SOX30 Inhibits Tumor Metastasis through Attenuating Wnt-Signaling via Transcriptional and Posttranslational Regulation of β-Catenin in Lung Cancer
- EBioMedicine. 2018 May;31:253-266. doi: 10.1016/j.ebiom.2018.04.026.
- 1. Institute of Toxicology, College of Preventive Medicine, Third Military Medical University, Chongqing, PR China.
- 2. Translational Medicine Research Center, School of Pharmaceutical Sciences, Xiamen University, Xiamen, Fujian, PR China.
- 3. Department of Oncology, Southwest Hospital, Third Military Medical University, Chongqing, PR China.
- 4. Nelson Institute of Environmental Medicine, New York University School of Medicine, Tuxedo, New York, 10987, USA.
- 5. Institute of Toxicology, College of Preventive Medicine, Third Military Medical University, Chongqing, PR China. Electronic address: [email protected].

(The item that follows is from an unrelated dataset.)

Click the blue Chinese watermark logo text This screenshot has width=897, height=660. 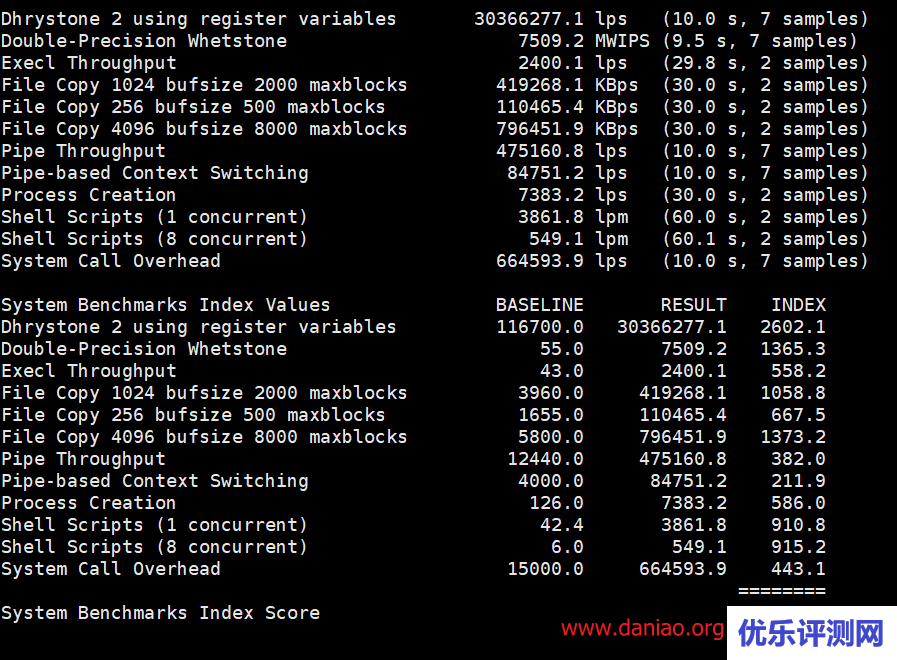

- 6. Institute of Toxicology, College of Preventive Medicine, Third Military Medical University, Chongqing, PR China. Electronic address: [email protected].
Although high mortality of lung Cancer is greatly due to distant metastasis, the mechanism of this metastasis remains unclear. Here, we investigate in lung Cancer that SOX30 is sharply under-expressed in metastatic tumors compared with non-metastatic tumors, and suppresses plenty of metastasis related processes or pathways. SOX30 strongly inhibits tumor cell metastasis in vitro and in vivo. Sox30 deficiency promotes lung metastasis in Sox30-/- mice and this uncontrollable lung-metastasis is re-inhibited upon Sox30 re-expression. Mechanistically, SOX30 diminishes Wnt-signaling via directly transcriptional repressing β-catenin or interacting with β-catenin to compete with TCF for binding to β-catenin. The carboxyl-terminus of SOX30 is required for attenuating β-catenin transcriptional activity, whereas the amino-terminus of SOX30 is required for its interaction with β-catenin protein. Enhance of β-catenin attenuates the anti-metastatic role of SOX30. Moreover, Sox30 deficiency promotes tumor metastasis and reduces survival of mice. In addition, nuclear SOX30 expression is closely associated with metastasis and represents a favorable independent prognostic biomarker of lung Cancer patients. Altogether, these results highlight an important role and mechanism of SOX30 in lung Cancer metastasis, providing a potential therapeutic target for anti-metastasis.